[Selected extract — start]
Before Spirited Away and Princess Mononoke, Japanese animator Hayao Miyazake produced a four-volume graphic novel called Nausicaä of the Valley of the Wind (there's also a much different film version). Set in the distant future, the story takes place after we Earthings have screwed the planet beyond recognition. Much of the globe is covered by a toxic, insect-ridden ecosystem called the Sea of Corruption. Bits of old machinery and biotech still exist, used as leverage by the surviving humans, who are factionalized and warring as always. Pessimistically written and beautifully drawn, the only thing wrong with this volume is the size of the reproductions: tiny pictures make the book's convoluted post-apocalyptic politics even harder to follow. Lastly, I'm midway through Michael Swanwick's fascinating tome The Iron Dragon's Daughter, and thoroughly enjoying it. In this weird universe, magic exists side by side with advanced war materiel and cybernetics. Elves are a distant, snooty upperclass, lording it over a hoi polloi of dwarves, giants, trolls, meryons, and assorted feys and sprites. Dragons are dangerous weapons of war made of metal but activated by reciting spells. The protagonist is a human girl named Jane, who steals a dragon named Melanchthon, tries to get her doctorate in alchemy, and...that's as far as I've gotten.

- tom moody 1-31-2003 7:32 am [link] [7 comments]



Filter House (detail, work-in-progress), ink on cut paper, product packaging, map pins, 60" X 50" X 2.5"

- tom moody 1-24-2003 10:12 pm [link] [5 comments]



Paintbrush vs. Paint

MSPaintbrush is a 165K graphics program that shipped with Windows prior to 1995. Bill Gates & crew did not create it; as with many of their products they acquired it, in this case by buying a company called ZSoft. When Windows 95 came along, Microsoft supposedly "improved" the product and changed the name to MSPaint: it's still part of the Windows accessory package. As an artist I greatly prefer Paintbrush to Paint, and was lucky to track down an abandonware version so I can keep using it (to draw portraits, molecules, and the like).

What are the differences? In Paintbrush the zoom requires less steps to activate. You can also zoom out to see the entire image, which for some reason you can't do in Paint. Paintbrush has more brush, spray, and eraser sizes. A newly-pasted image in Paintbrush has a clear background, so you can immediately see how it layers over an existing image; in Paint the default is opaque. Paintbrush colors are customized with simple, easy-to-use RGB sliders, as opposed to Paint's "color picker" spectrum, which, again, requires more steps.

But the most crucial difference, for me, is the output of the "spraycan" tool. In Paintbrush (see sphere at left) it's like crosshatching; the effect is much more volumetric and seductive, once you get the hang of using it. Paint (sphere at right) has a fast, user-friendly, point-and-spray dot-dispersion pattern, but to me it looks like bad 70s airbrush art.

It's more of struggle to blend from dark to light in Paintbrush using those crosshatch dots (each is a spritz of the spraycan). I can see where the Microsoft techies thought they were improving the program, and for most people they probably were, but I like the grittier, clumsier feel of the crosshatching compared to the smoother pointillism, and even more important, the ability to create rich, intermediate grays. By eliminating the struggle they greatly reduced the potential beauty of the finished image.
[Selected extract — finish]
[Collected material — start]
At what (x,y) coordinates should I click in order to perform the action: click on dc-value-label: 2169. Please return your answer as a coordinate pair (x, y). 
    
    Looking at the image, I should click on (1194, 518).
[Collected material — finish]
» Your goal
Answer these questions from the blog excerpt:
1. What is the name of the toxic, insect-ridden ecosystem that covers much of the globe in Nausicaä of the Valley of the Wind?
2. Which company did Microsoft buy to acquire Paintbrush?
3. In Paint, what is the default background of a newly pasted image?

» Written response
1. The Sea of Corruption
2. ZSoft
3. Opaque